CognitionCapturer: Decoding Visual Stimuli From Human EEG Signal With Multimodal Information

TL;DR

CognitionCapturer addresses the challenge of decoding visual stimuli from EEG by exploiting multimodal information beyond the image modality. It introduces Modality Expert Encoders to align EEG with image, text, and depth modalities via contrastive learning, and employs a diffusion prior to map EEG embeddings into CLIP space for reconstruction with pretrained SDXL-IP-Adapters, without fine-tuning generators. The approach yields state-of-the-art classification and improved visual reconstructions, with ablations and Grad-CAM analyses demonstrating complementary information across modalities and interpretable brain-region engagement. The work advances practical brain decoding by enabling scalable, multimodal EEG representations that capture both semantic and structural aspects of visual stimuli, with potential impact on real-time neural decoding, neurometric interfaces, and cognitive neuroscience research.

Abstract

Electroencephalogram (EEG) signals have attracted significant attention from researchers due to their non-invasive nature and high temporal sensitivity in decoding visual stimuli.
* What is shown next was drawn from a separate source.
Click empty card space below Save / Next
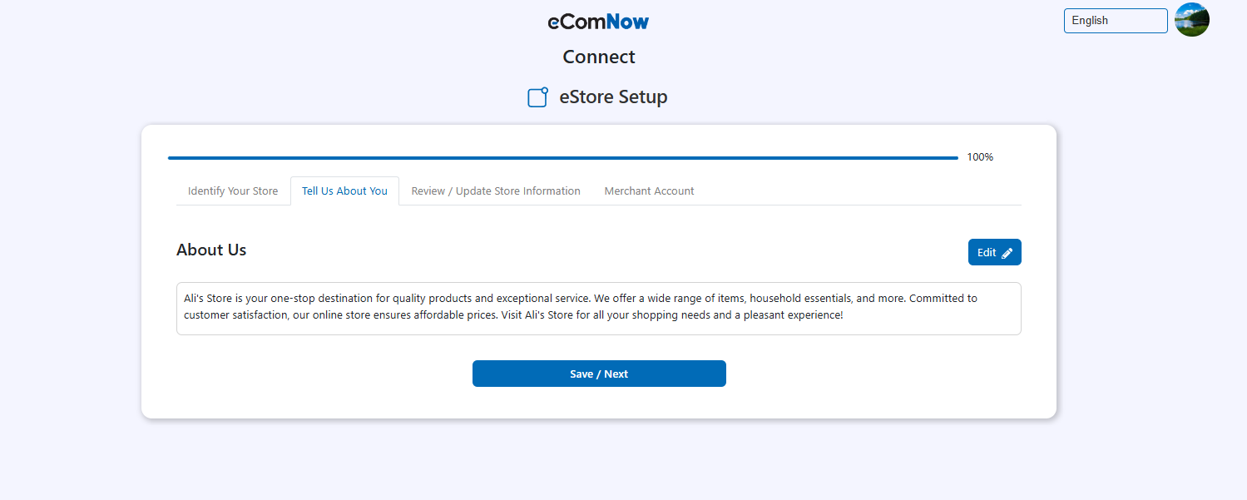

However, most recent studies have focused solely on the relationship between EEG and image data pairs, neglecting the valuable ``beyond-image-modality" information embedded in EEG signals. This results in the loss of critical multimodal information in EEG. To address this limitation, we propose CognitionCapturer, a unified framework that fully leverages multimodal data to represent EEG signals. Specifically, CognitionCapturer trains Modality Expert Encoders for each modality to extract cross-modal information from the EEG modality. Then, it introduces a diffusion prior to map the EEG embedding space to the CLIP embedding space, followed by using a pretrained generative model, the proposed framework can reconstruct visual stimuli with high semantic and structural fidelity. Notably, the framework does not require any fine-tuning of the generative models and can be extended to incorporate more modalities. Through extensive experiments, we demonstrate that CognitionCapturer outperforms state-of-the-art methods both qualitatively and quantitatively. Code: https://github.com/XiaoZhangYES/CognitionCapturer.

Figures (11)

• Figure 1: We believe that for image-EEG pairs, relying solely on the mutual information between images and EEG signals can lead to underutilization of EEG information. To address this issue, we utilize multimodal information to capture meaningful information in the EEG signals. The dashed lines in the figure below illustrate some of our successful reconstruction results.
• Figure 2: Overall framework of CognitionCapturer. 1: In the contrastive learning stage, different EEG-Modality data pairs are fed into different Modality Expert Encoders for processing. The embeddings obtained from the contrastive learning stage can be used for various downstream tasks. 2: To use pre-trained image generation models, we apply a Diffusion Prior model to map the EEG embeddings into CLIP space while retaining their original information. 3: Using pre-trained SDXL and IP-Adapters with different structures, we integrate the EEG embeddings from different modalities to reconstruct visual stimuli.
• Figure 3: Visual Comparison. Selected reconstruction results from subject-08 show that our reconstructed visual stimuli exhibit finer-grained features.
• Figure 4: Reconstruction results of CognitionCapturer on different modality and comparison with prior work.
• Figure 5: (A) The Grad-CAM results from different Modality Expert Encoders show the activation in the occipital and temporal lobes related to the input EEG signals. (B) The Grad-CAM results from different modality Expert Encoders on the brain signals corresponding to the example image, visualizing the regions of attention in the images and comparing them with the original CLIP embeddings.